**Source passage**
Crime & Courts

Tuomey hospital’s legal malpractice lawsuit against Nexsen Pruet moved to Sumter

A legal malpractice lawsuit accusing a major Columbia law firm of causing the destruction of one of South Carolina’s most prominent, locally owned hospitals must be tried in Sumter County – not in the federal courts.

“There is little governmental interest in adjudication of state law professional malpractice claims in federal court,” wrote U.S. Judge Margaret Seymour in an opinion.

Seymour’s ruling sends the suit filed by Tuomey Healthcare against the Nexsen Pruett law firm back to Sumter for a likely jury trial. Nexsen Pruet had wanted it tried in federal court.

A law firm spokesman issued the following statement: “Nexsen Pruet accepts the Court’s decision and looks forward to having the case resolved before a South Carolina Circuit Court Judge and having a chance to tell our side of the story.”

In 2015, after losing a high-stakes federal court battle over questionable business practices involving payments to physicians, and facing a $237.4 million judgment, Tuomey hospital was forced to sell its assets. Although it still operates, the hospital – for decades the pride of the Sumter community – has lost its independent identity and has been folded into the Columbia hospital giant, Palmetto Health, one of the state’s largest employers.

The entity that brought the lawsuit is Tuomey Healthcare System Inc., a nonprofit governed by a volunteer board that is winding down the affairs of the old, locally owned Tuomey and is not affiliated with Palmetto Health. As one of its last duties, the board is suing Nexsen Pruet.

**Prompt 1**
Duplicate the passage of the article on the Tuomey malpractice lawsuit from "Crime & Courts" to "in federal court.".
**Prompt 2**
According to the article on the Tuomey malpractice lawsuit, which hospital company absorbed Tuomey hospital after it sold its assets?
**Prompt 3**
Take the article on the Tuomey malpractice lawsuit further, beginning right after its final sentence.

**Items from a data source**
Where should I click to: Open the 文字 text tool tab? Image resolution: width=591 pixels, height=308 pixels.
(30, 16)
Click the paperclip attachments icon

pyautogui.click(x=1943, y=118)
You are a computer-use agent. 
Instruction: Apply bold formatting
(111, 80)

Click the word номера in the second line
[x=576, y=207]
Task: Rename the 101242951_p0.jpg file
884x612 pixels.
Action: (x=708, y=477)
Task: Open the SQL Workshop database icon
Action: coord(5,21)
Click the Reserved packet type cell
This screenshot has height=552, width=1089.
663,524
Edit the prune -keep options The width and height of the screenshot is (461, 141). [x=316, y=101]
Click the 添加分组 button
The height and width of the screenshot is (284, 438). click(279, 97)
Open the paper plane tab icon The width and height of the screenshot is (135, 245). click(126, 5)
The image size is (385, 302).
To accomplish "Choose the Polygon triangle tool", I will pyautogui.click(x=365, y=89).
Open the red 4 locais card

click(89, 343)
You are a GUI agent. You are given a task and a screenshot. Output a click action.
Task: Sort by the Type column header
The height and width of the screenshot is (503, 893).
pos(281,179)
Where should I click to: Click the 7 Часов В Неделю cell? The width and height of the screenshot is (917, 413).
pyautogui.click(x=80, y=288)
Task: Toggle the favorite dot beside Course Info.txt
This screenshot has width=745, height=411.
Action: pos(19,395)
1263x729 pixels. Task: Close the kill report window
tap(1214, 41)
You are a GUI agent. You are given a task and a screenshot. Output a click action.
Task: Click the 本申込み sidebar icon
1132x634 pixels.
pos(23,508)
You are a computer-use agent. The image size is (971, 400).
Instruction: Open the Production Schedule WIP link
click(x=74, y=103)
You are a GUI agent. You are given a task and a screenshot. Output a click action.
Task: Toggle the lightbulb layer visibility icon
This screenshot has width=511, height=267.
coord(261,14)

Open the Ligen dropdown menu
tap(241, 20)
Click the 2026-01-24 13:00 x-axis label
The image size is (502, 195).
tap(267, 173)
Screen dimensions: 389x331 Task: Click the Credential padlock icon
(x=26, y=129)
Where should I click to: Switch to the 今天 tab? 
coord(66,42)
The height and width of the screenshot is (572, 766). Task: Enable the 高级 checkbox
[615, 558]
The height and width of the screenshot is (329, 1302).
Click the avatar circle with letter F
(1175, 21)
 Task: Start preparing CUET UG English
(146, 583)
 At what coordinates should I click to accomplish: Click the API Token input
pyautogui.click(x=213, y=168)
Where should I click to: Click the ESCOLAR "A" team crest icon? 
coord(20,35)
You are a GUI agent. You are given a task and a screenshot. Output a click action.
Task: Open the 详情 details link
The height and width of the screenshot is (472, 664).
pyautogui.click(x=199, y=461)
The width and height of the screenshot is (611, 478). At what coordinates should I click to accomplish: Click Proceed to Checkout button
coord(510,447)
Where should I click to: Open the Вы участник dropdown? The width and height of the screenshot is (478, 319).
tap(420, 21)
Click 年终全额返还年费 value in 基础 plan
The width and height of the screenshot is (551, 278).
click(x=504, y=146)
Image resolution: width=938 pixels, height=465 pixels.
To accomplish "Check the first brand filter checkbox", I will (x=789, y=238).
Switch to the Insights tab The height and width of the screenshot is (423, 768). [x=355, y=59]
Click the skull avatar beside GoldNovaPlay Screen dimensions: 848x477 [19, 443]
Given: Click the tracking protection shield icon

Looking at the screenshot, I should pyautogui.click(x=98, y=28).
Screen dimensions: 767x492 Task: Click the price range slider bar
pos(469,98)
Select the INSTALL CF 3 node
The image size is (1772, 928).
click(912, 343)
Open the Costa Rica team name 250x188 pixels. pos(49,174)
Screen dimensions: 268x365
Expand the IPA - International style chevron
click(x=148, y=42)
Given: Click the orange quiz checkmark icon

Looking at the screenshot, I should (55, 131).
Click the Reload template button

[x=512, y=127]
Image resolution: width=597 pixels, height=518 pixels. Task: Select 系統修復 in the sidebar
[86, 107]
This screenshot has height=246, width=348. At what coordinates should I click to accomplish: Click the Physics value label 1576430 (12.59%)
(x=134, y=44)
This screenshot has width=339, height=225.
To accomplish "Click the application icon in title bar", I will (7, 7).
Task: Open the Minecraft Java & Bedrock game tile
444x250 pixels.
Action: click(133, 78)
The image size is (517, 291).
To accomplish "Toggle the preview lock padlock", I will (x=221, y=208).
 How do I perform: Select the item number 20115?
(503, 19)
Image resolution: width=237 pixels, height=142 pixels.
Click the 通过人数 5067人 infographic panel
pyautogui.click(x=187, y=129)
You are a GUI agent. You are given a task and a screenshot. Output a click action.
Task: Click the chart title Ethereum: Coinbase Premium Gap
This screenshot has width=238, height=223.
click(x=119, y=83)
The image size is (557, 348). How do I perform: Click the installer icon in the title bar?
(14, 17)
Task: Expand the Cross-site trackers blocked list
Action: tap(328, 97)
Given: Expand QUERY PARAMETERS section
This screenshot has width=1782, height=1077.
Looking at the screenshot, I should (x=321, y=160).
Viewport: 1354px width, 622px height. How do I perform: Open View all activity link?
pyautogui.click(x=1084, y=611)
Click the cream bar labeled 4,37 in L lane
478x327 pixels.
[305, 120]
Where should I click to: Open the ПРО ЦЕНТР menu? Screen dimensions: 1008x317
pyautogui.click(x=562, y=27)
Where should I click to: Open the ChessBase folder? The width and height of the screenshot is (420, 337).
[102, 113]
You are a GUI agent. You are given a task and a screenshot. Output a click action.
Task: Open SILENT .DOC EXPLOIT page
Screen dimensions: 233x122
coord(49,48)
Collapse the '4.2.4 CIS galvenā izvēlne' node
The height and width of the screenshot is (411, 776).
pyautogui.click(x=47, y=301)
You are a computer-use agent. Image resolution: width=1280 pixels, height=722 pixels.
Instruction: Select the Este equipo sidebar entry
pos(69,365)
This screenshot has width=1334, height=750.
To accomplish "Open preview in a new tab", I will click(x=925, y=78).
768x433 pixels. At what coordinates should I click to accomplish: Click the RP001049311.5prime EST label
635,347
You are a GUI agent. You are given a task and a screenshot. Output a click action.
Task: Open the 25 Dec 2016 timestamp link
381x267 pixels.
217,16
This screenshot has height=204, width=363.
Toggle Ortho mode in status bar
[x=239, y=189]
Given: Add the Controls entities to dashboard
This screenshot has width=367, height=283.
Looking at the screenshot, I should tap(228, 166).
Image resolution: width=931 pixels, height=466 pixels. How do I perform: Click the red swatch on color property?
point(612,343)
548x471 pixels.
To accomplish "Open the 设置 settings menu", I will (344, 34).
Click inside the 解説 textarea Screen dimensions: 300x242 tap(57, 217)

**Answer 1**
Crime & Courts

Tuomey hospital’s legal malpractice lawsuit against Nexsen Pruet moved to Sumter

A legal malpractice lawsuit accusing a major Columbia law firm of causing the destruction of one of South Carolina’s most prominent, locally owned hospitals must be tried in Sumter County – not in the federal courts.

“There is little governmental interest in adjudication of state law professional malpractice claims in federal court,” wrote U.S. Judge Margaret Seymour in an opinion.

Seymour’s ruling sends the suit filed by Tuomey Healthcare against the Nexsen Pruett law firm back to Sumter for a likely jury trial. Nexsen Pruet had wanted it tried in federal court.

**Answer 2**
Palmetto Health, based in Columbia.

**Answer 3**
The Nexsen Pruet spokesman said, “It is important to remember that Tuomey Hospital has not sued Nexsen Pruet. This lawsuit has been filed by three former Hospital Board Members.”

In its lawsuit, the volunteer board seeks $117 million in damages for legal havoc allegedly wreaked by “misleading and reckless” advice from Nexsen Pruet, according to legal papers.

The lawsuit said Tuomey hospital’s reliance on Nexsen Pruet’s advice caused the hospital to set up a system of incentive-driven payments to physicians that the firm should have known were clearly not allowed under federal law.

Since the early 2000s, the hospital spent some $15 million on legal fees to Nexsen Pruet in a losing court fight over the payment scheme, the lawsuit said. In the end, it had to pay $72.4 million to the federal government.

The Tuomey board has said that any money gotten from the lawsuit will go to the Tuomey Foundation, a Sumter nonprofit, and will be used to improve community health care.